In Tunisia, many are concerned that the moderate Islamist Ennahda Party holds most of the important Cabinet posts and is the most powerful group in the assembly. Some people doubt the assembly is representative of all Tunisians and its desire to uphold revolutionary demands.

Najib Chebbi, head of the opposition Progressive Democratic Party (PDP), was quoted in the Tunisian daily Chorouk as saying that the current government is controlled by Ennahda. He expressed hope that “one party doesn’t dominate the government’s direction since that would be detrimental for the country.”

The PDP, which was expected to finish second behind Ennahda but came sixth, gained less than 10 per cent of seats in the new assembly.

PDP assembly member Iyed Dahmani’s speculative tone about the Troika was more severe than Chebbi’s. Quoted in Tunisian online Journal Tunisia-Live, Dahmani said the PDP “faces a great challenge today. Members of the Troika were oppressed by Ben Ali, and now they are oppressing others.”

Dahmani was referring to Ennahda’s condemnation of a sit-in in front of the constituent assembly headquarters at Bardo Palace against Ennahda and the new government.

The ruling Troika is against current protests and sit-ins. Moreover, Ennahda called on Tunisians not to join the sit-in that started in December, and Salafists went so far as to attack the protesters in an apparent attempt to disperse the sit-in.

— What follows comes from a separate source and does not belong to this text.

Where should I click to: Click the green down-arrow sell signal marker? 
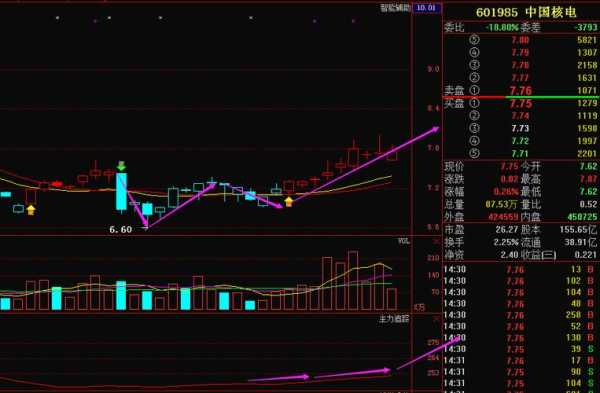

Troika member party Ettakatol’s spokesman Mohamed Bennour told Ahram Online that more stability and security was needed during the transitional phase. He insisted – contrary to what other forces within and without the assembly have said – that “there is no dispute” between the Troika and others parties.

“The government is trying to achieve revolutionary demands, including work and dignity,” said Bennour.

Challenging Bennour, leftist political activist Zied Ben Abdeljelil says that Ennahda - which many see as dominating the government since the prime minister has more far-reaching powers than the president does - is not a revolutionary party.

“At best, Ennahda is a reformist party that will build the country according to the present economic system. It will improve the democratic performance of the country but there is no dignity for people whose fate is determined from across the sea,” said Abdeljelil, who believes Western powers continue to exert an influence on Tunisia's economic policies.

Addressing voices accusing Ennahda of abandoning the revolution, Abdeljelil claims Ennahda was never at the forefront of the uprising, which was spearheaded by lawyers and the 500,000-member Tunisian General Labour Union. He also adds that both Ettakatol and CPR are merely window dressing for Ennahda.

However, others maintain that legitimacy comes from the ballot box, through which Ennahda won a clear victory and therefore has the right to head the transitional government. The same could be said for Egypt’s Muslim Brotherhood, whose political wing, the Freedom and Justice Party, won 45 per cent of seats in the new lower house of parliament.

Brotherhood supporters say the election gave them legitimacy, while activists on the street attack them for cooperating with the SCAF against revolutionaries.

Tunisia’s Bardo sit-in rejected the temporary power-sharing program between Troika members and called for curbing the Troika’s power in the assembly, saying it did not want a repeat of Ben Ali’s one party rule.

The sit-in’s demands included a rule whereby an absolute majority in parliament could give or withdraw confidence from the government, the necessity of a two-thirds majority to pass legislation and putting the constitution to a popular referendum when drafted. They also demanded televising assembly sessions.

While those were only some of the demands, they reflect a crisis of confidence between many Tunisians and the ruling coalition.

Revolutionaries in Tunisia and Egypt have many unfulfilled demands, such as putting on trial the killers of protesters, repaying honour to the injured of the revolution and radical social transformation.

Major differences notwithstanding, opposition to the Troika reflects a fate that might happen to Islamists in Egypt’s parliament once it starts to function. It is yet to be seen whether the Egyptian parliament will be worthy of its current image as a linchpin of revolutionary transformation.